Most content schemas start with good intentions and end up as archaeology. The original structure made sense for the first dozen articles. Then exceptions crept in. Fields got added without removing old ones. Two articles use the same field for different purposes. The schema that was supposed to be the system became the thing you work around.

A clean schema does not happen by accident. It comes from a few deliberate decisions made early — and maintained consistently.

What every content record needs

At minimum, every content record in a structured publishing system should have:

  • A unique slug. Lowercase, hyphenated, stable. The slug is the identity of the record. Changing it breaks links.
  • A canonical URL. Explicit. Not derived at render time. The URL that all other references point to.
  • A status field. Published, draft, or archived. Only published records should appear in routing and sitemaps.
  • Timestamps. At minimum publish_date and updated_at. Used for sitemaps, sort orders, and freshness signals.
  • A template field. Which template renders this record. Makes rendering logic explicit rather than inferred from context.

What article records specifically need

Beyond the base fields, an article record should declare:

  • Category membership. A primary category path and optional secondary paths. The primary path drives breadcrumbs and routing. Secondary paths support cross-listing.
  • An excerpt. One to three sentences. Used in list views, sidebars, and machine summaries. Write it yourself — do not let it be auto-generated from the first paragraph.
  • Tags. Flat list. Lowercase, hyphenated. For cross-linking and filtering, not for replacing category structure.
  • Related content. An explicit list of related article slugs.
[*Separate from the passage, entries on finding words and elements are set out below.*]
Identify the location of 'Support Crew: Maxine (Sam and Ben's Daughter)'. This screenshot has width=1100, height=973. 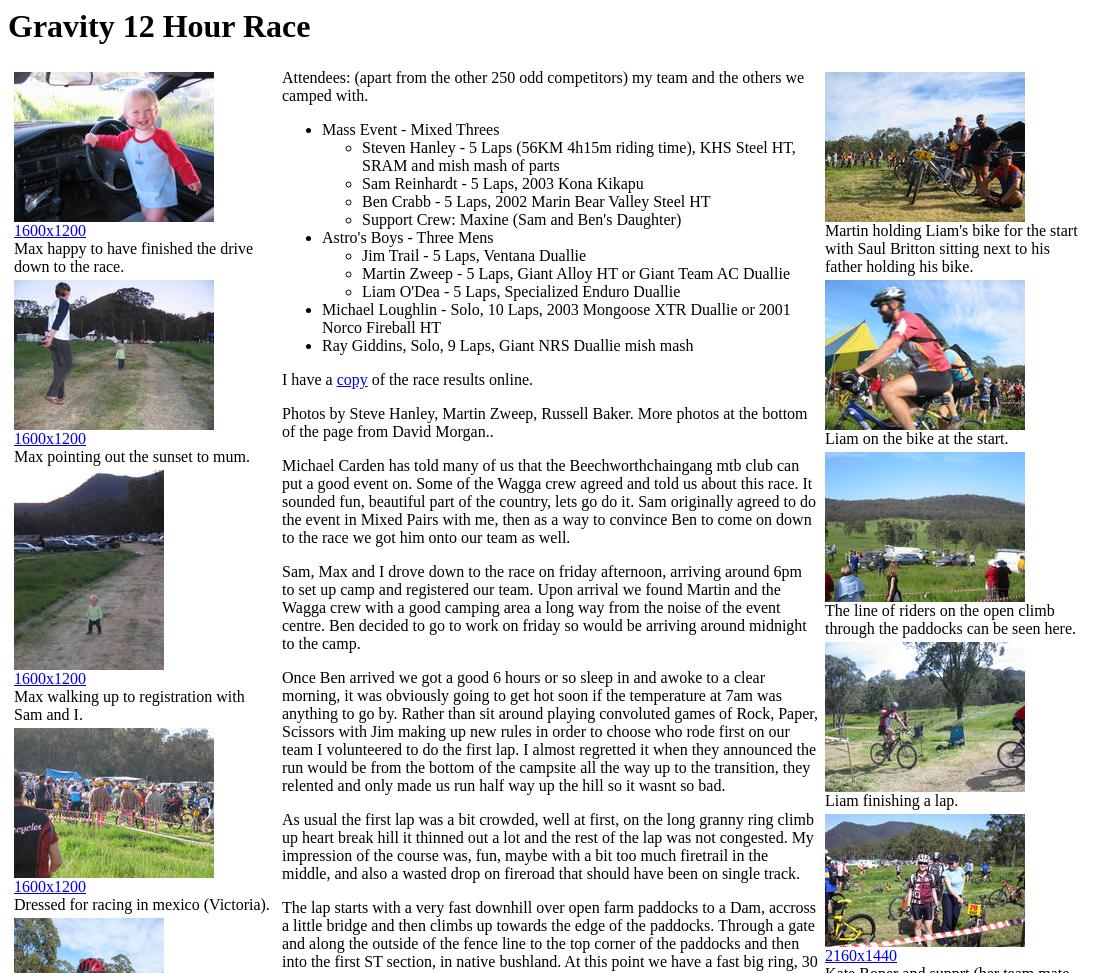
(521, 218).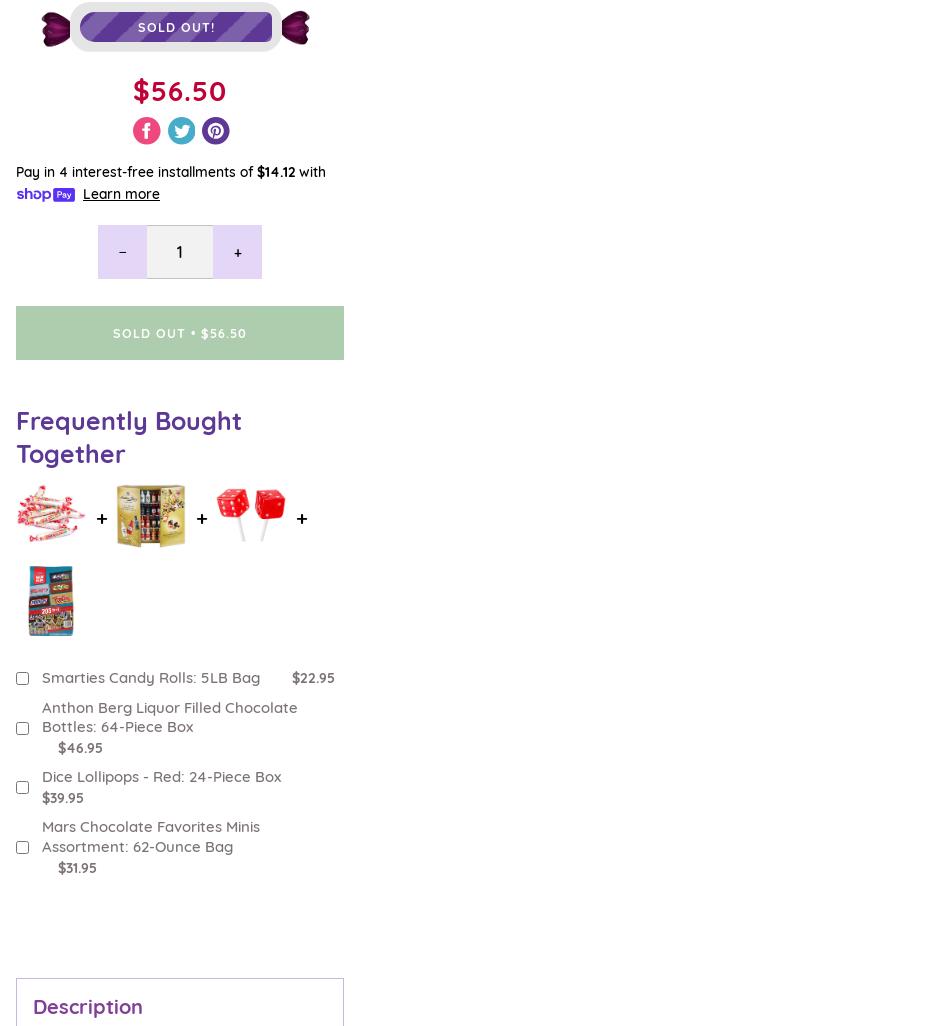 This screenshot has height=1026, width=926. Describe the element at coordinates (15, 881) in the screenshot. I see `'Site Map'` at that location.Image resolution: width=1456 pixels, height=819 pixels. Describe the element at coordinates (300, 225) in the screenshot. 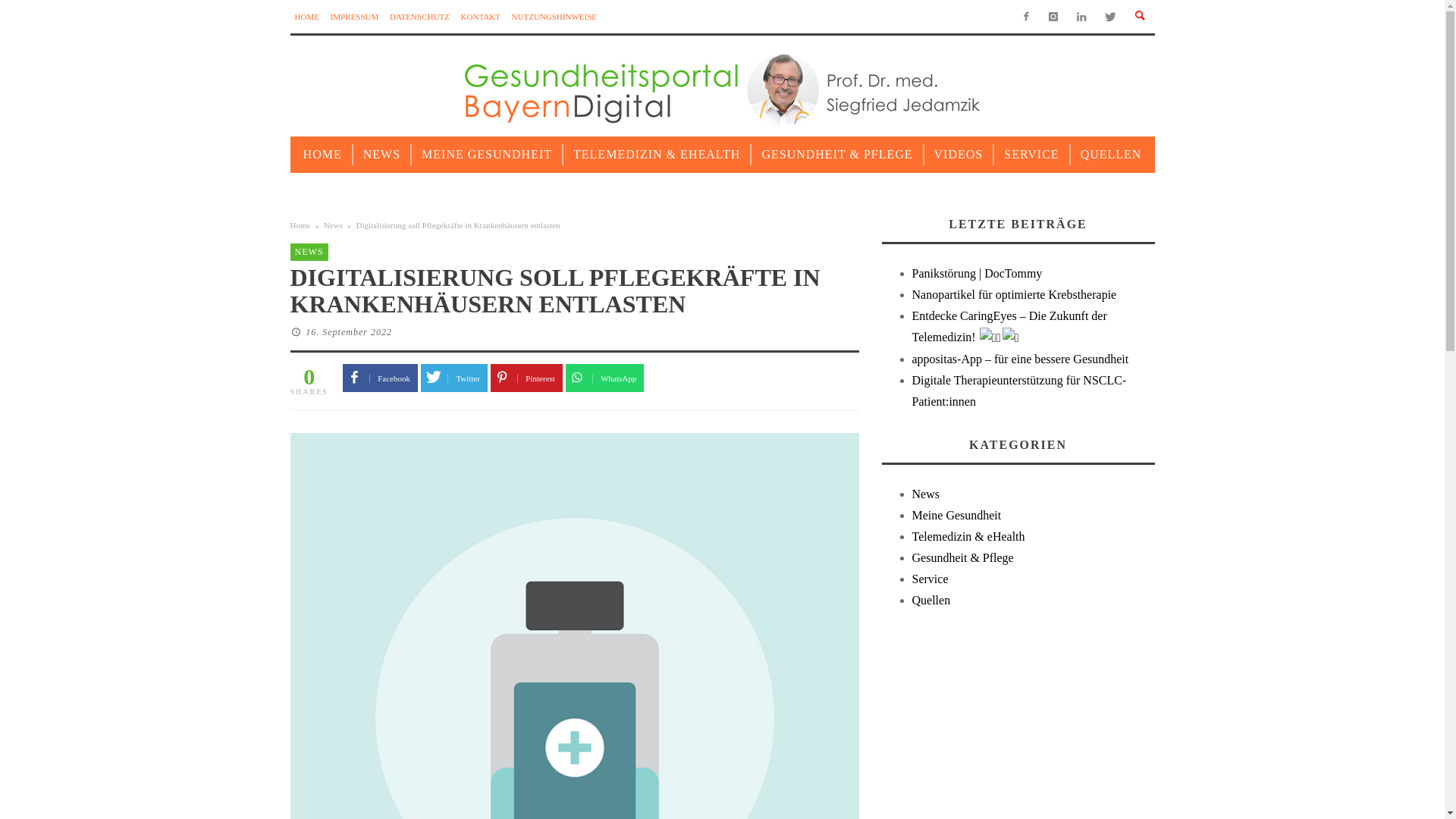

I see `'Home'` at that location.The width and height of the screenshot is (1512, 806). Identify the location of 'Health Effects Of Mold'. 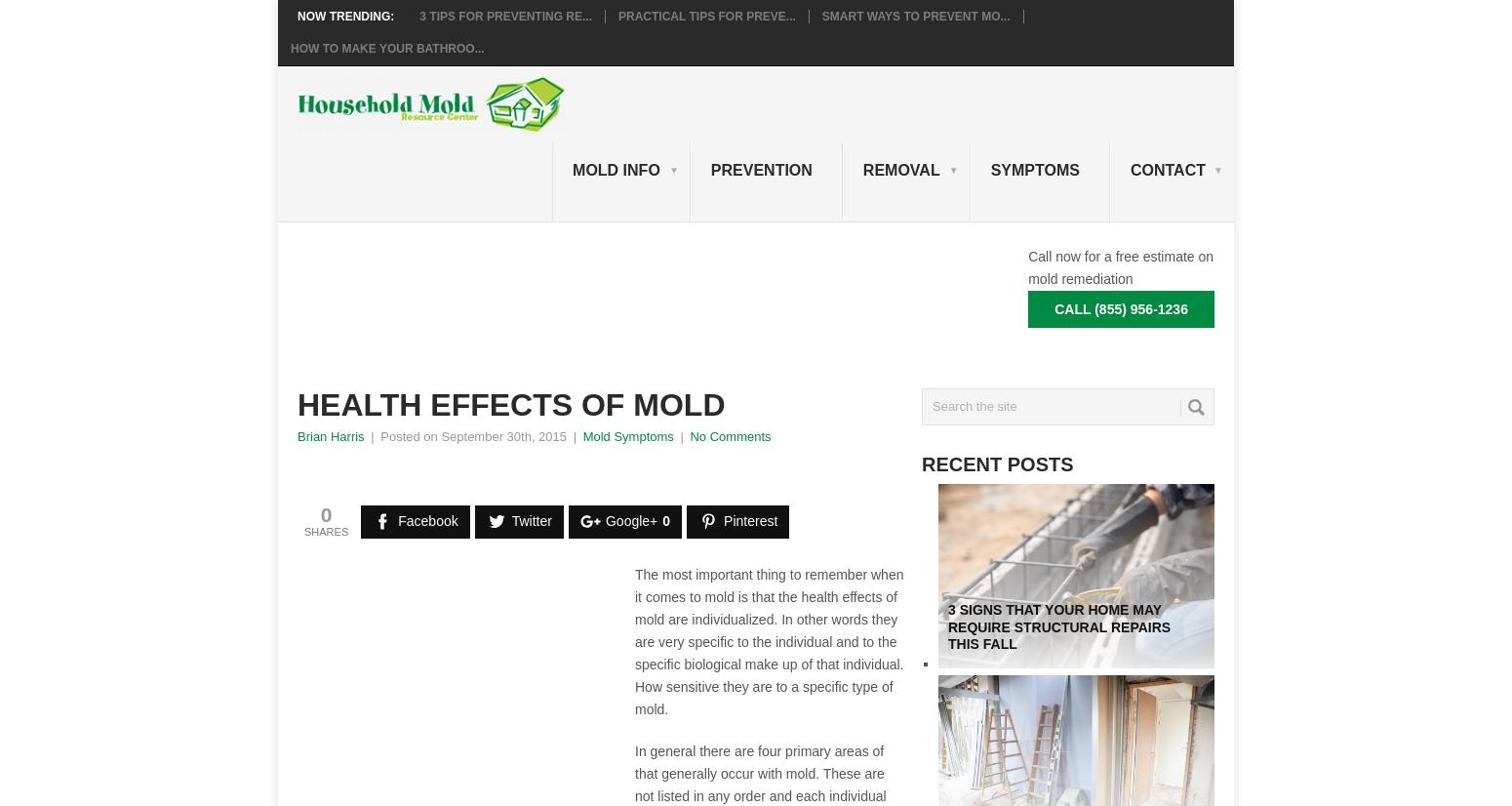
(510, 403). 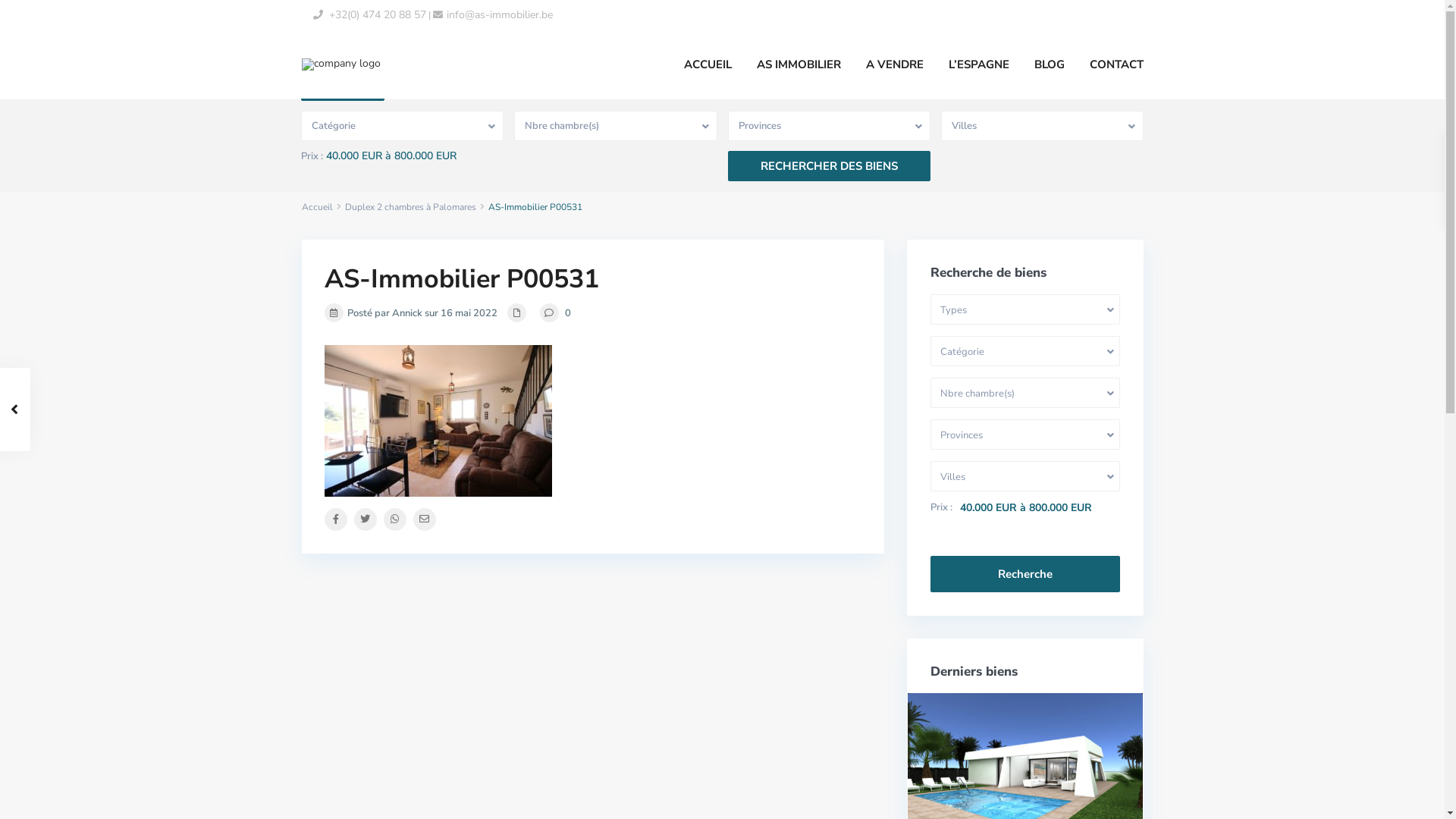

Supplement with algorithmic matching, but give the system explicit relationships to start from.
  • SEO fields. Title and description as a nested object. Separate from the display title so you can optimise them independently.

What to avoid

A few patterns consistently create problems:

Derived fields stored as data. If a field can be calculated from other fields, do not store it. Store the source data and calculate at render time. Stored derived fields go stale.

Inconsistent field naming. If some records use publish_date and others use date or published_at, every consumer of the data has to handle all three. Pick one and enforce it.

Deeply nested structures for things that are actually flat. Tags do not need to be objects with IDs and labels — a flat array of strings is enough. Save nesting for things that genuinely require it.

Optional fields that become required in practice. If every article needs an excerpt to render correctly, the excerpt field should be required in your validation script, not optional in your schema.

The test of a good schema

Give a new AI coding assistant a single JSON record and ask it to create another one in the same format. If it can do that without looking at any other documentation, your schema is clear enough. If it needs to ask clarifying questions, your schema has ambiguity worth resolving.

That is not a trick. That is the practical standard for a schema that will hold up over time.